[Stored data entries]
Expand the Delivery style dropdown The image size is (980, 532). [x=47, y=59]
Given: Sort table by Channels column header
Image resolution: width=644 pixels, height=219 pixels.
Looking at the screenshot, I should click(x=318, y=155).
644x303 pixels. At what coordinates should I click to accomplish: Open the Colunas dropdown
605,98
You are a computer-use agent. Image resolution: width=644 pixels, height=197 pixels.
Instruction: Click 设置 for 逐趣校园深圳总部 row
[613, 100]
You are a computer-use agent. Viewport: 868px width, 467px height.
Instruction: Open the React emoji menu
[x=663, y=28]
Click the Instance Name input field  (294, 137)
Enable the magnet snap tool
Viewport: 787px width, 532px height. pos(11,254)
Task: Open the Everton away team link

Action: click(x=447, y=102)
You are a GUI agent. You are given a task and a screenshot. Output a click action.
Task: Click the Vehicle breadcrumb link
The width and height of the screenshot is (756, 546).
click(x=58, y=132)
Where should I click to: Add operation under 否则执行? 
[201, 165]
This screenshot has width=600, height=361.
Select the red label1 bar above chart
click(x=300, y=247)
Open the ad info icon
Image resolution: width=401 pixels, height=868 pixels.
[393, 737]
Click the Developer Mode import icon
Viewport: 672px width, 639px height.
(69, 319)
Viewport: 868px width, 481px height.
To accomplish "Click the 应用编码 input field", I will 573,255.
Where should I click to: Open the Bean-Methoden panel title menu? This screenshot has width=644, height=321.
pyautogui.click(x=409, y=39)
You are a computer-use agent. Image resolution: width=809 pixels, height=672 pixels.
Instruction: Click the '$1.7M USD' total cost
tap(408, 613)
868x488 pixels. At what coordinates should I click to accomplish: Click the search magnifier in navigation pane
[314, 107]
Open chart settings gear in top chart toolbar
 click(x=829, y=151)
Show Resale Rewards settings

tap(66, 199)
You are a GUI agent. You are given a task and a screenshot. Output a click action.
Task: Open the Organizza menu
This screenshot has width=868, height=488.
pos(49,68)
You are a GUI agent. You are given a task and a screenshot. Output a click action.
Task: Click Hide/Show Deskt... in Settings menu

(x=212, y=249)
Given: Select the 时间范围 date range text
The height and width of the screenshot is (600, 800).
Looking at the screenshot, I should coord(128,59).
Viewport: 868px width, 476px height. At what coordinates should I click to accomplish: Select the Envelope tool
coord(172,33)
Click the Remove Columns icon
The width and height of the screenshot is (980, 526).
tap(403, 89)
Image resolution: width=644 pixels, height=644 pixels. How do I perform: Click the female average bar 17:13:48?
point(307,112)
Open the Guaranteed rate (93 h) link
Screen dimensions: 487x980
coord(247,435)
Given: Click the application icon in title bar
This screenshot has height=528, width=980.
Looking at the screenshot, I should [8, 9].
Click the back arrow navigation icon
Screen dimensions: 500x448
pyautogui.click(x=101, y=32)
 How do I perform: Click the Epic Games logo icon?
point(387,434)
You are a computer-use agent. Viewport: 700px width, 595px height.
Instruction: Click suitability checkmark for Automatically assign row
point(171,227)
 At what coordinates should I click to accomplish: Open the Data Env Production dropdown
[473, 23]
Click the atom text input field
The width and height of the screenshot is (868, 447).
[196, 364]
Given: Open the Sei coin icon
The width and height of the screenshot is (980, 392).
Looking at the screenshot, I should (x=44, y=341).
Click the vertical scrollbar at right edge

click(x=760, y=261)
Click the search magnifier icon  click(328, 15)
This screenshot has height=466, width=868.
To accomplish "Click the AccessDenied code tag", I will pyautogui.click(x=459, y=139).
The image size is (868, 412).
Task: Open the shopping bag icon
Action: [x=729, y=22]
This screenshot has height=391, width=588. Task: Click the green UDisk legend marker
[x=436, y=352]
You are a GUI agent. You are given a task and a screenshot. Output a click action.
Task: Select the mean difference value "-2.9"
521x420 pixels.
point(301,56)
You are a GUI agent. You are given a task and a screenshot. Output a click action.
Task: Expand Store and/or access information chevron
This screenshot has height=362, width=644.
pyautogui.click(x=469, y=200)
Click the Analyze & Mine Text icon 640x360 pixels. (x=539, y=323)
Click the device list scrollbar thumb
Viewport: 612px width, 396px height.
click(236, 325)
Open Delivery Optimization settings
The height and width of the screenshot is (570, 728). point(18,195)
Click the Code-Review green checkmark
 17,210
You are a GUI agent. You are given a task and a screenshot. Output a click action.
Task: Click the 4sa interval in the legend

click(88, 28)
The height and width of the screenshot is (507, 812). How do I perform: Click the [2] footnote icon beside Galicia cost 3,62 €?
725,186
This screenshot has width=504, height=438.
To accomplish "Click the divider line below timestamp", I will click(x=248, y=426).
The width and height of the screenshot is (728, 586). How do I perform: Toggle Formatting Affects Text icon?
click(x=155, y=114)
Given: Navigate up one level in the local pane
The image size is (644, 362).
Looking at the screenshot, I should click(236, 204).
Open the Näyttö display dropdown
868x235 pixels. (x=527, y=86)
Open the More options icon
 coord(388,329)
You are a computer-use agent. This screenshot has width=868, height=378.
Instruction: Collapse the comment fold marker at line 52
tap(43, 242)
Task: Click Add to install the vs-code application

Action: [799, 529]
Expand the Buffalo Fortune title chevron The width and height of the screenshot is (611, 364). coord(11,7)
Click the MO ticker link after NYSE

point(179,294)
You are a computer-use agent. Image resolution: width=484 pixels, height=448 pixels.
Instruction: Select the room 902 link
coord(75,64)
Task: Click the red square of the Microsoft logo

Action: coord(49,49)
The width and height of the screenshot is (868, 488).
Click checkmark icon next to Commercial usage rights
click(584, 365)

● **ACTIVITY**
Reproduce the data shown above exactly.

● **SOLUTION TO THE EXERCISE**
Expand the Delivery style dropdown The image size is (980, 532). [x=47, y=59]
Given: Sort table by Channels column header
Image resolution: width=644 pixels, height=219 pixels.
Looking at the screenshot, I should click(x=318, y=155).
644x303 pixels. At what coordinates should I click to accomplish: Open the Colunas dropdown
605,98
You are a computer-use agent. Image resolution: width=644 pixels, height=197 pixels.
Instruction: Click 设置 for 逐趣校园深圳总部 row
[613, 100]
You are a computer-use agent. Viewport: 868px width, 467px height.
Instruction: Open the React emoji menu
[x=663, y=28]
Click the Instance Name input field  (294, 137)
Enable the magnet snap tool
Viewport: 787px width, 532px height. pos(11,254)
Task: Open the Everton away team link

Action: click(x=447, y=102)
You are a GUI agent. You are given a task and a screenshot. Output a click action.
Task: Click the Vehicle breadcrumb link
The width and height of the screenshot is (756, 546).
click(x=58, y=132)
Where should I click to: Add operation under 否则执行? 
[201, 165]
This screenshot has width=600, height=361.
Select the red label1 bar above chart
click(x=300, y=247)
Open the ad info icon
Image resolution: width=401 pixels, height=868 pixels.
[393, 737]
Click the Developer Mode import icon
Viewport: 672px width, 639px height.
(69, 319)
Viewport: 868px width, 481px height.
To accomplish "Click the 应用编码 input field", I will 573,255.
Where should I click to: Open the Bean-Methoden panel title menu? This screenshot has width=644, height=321.
pyautogui.click(x=409, y=39)
You are a computer-use agent. Image resolution: width=809 pixels, height=672 pixels.
Instruction: Click the '$1.7M USD' total cost
tap(408, 613)
868x488 pixels. At what coordinates should I click to accomplish: Click the search magnifier in navigation pane
[314, 107]
Open chart settings gear in top chart toolbar
 click(x=829, y=151)
Show Resale Rewards settings

tap(66, 199)
You are a GUI agent. You are given a task and a screenshot. Output a click action.
Task: Open the Organizza menu
This screenshot has width=868, height=488.
pos(49,68)
You are a GUI agent. You are given a task and a screenshot. Output a click action.
Task: Click Hide/Show Deskt... in Settings menu

(x=212, y=249)
Given: Select the 时间范围 date range text
The height and width of the screenshot is (600, 800).
Looking at the screenshot, I should coord(128,59).
Viewport: 868px width, 476px height. At what coordinates should I click to accomplish: Select the Envelope tool
coord(172,33)
Click the Remove Columns icon
The width and height of the screenshot is (980, 526).
tap(403, 89)
Image resolution: width=644 pixels, height=644 pixels. How do I perform: Click the female average bar 17:13:48?
point(307,112)
Open the Guaranteed rate (93 h) link
Screen dimensions: 487x980
coord(247,435)
Given: Click the application icon in title bar
This screenshot has height=528, width=980.
Looking at the screenshot, I should [8, 9].
Click the back arrow navigation icon
Screen dimensions: 500x448
pyautogui.click(x=101, y=32)
 How do I perform: Click the Epic Games logo icon?
point(387,434)
You are a computer-use agent. Viewport: 700px width, 595px height.
Instruction: Click suitability checkmark for Automatically assign row
point(171,227)
 At what coordinates should I click to accomplish: Open the Data Env Production dropdown
[473, 23]
Click the atom text input field
The width and height of the screenshot is (868, 447).
[196, 364]
Given: Open the Sei coin icon
The width and height of the screenshot is (980, 392).
Looking at the screenshot, I should (x=44, y=341).
Click the vertical scrollbar at right edge

click(x=760, y=261)
Click the search magnifier icon  click(328, 15)
This screenshot has height=466, width=868.
To accomplish "Click the AccessDenied code tag", I will pyautogui.click(x=459, y=139).
The image size is (868, 412).
Task: Open the shopping bag icon
Action: [x=729, y=22]
This screenshot has height=391, width=588. Task: Click the green UDisk legend marker
[x=436, y=352]
You are a GUI agent. You are given a task and a screenshot. Output a click action.
Task: Select the mean difference value "-2.9"
521x420 pixels.
point(301,56)
You are a GUI agent. You are given a task and a screenshot. Output a click action.
Task: Expand Store and/or access information chevron
This screenshot has height=362, width=644.
pyautogui.click(x=469, y=200)
Click the Analyze & Mine Text icon 640x360 pixels. (x=539, y=323)
Click the device list scrollbar thumb
Viewport: 612px width, 396px height.
click(236, 325)
Open Delivery Optimization settings
The height and width of the screenshot is (570, 728). point(18,195)
Click the Code-Review green checkmark
 17,210
You are a GUI agent. You are given a task and a screenshot. Output a click action.
Task: Click the 4sa interval in the legend

click(88, 28)
The height and width of the screenshot is (507, 812). How do I perform: Click the [2] footnote icon beside Galicia cost 3,62 €?
725,186
This screenshot has width=504, height=438.
To accomplish "Click the divider line below timestamp", I will click(x=248, y=426).
The width and height of the screenshot is (728, 586). How do I perform: Toggle Formatting Affects Text icon?
click(x=155, y=114)
Given: Navigate up one level in the local pane
The image size is (644, 362).
Looking at the screenshot, I should click(236, 204).
Open the Näyttö display dropdown
868x235 pixels. (x=527, y=86)
Open the More options icon
 coord(388,329)
You are a computer-use agent. This screenshot has width=868, height=378.
Instruction: Collapse the comment fold marker at line 52
tap(43, 242)
Task: Click Add to install the vs-code application

Action: [799, 529]
Expand the Buffalo Fortune title chevron The width and height of the screenshot is (611, 364). coord(11,7)
Click the MO ticker link after NYSE

point(179,294)
You are a computer-use agent. Image resolution: width=484 pixels, height=448 pixels.
Instruction: Select the room 902 link
coord(75,64)
Task: Click the red square of the Microsoft logo

Action: coord(49,49)
The width and height of the screenshot is (868, 488).
Click checkmark icon next to Commercial usage rights
click(584, 365)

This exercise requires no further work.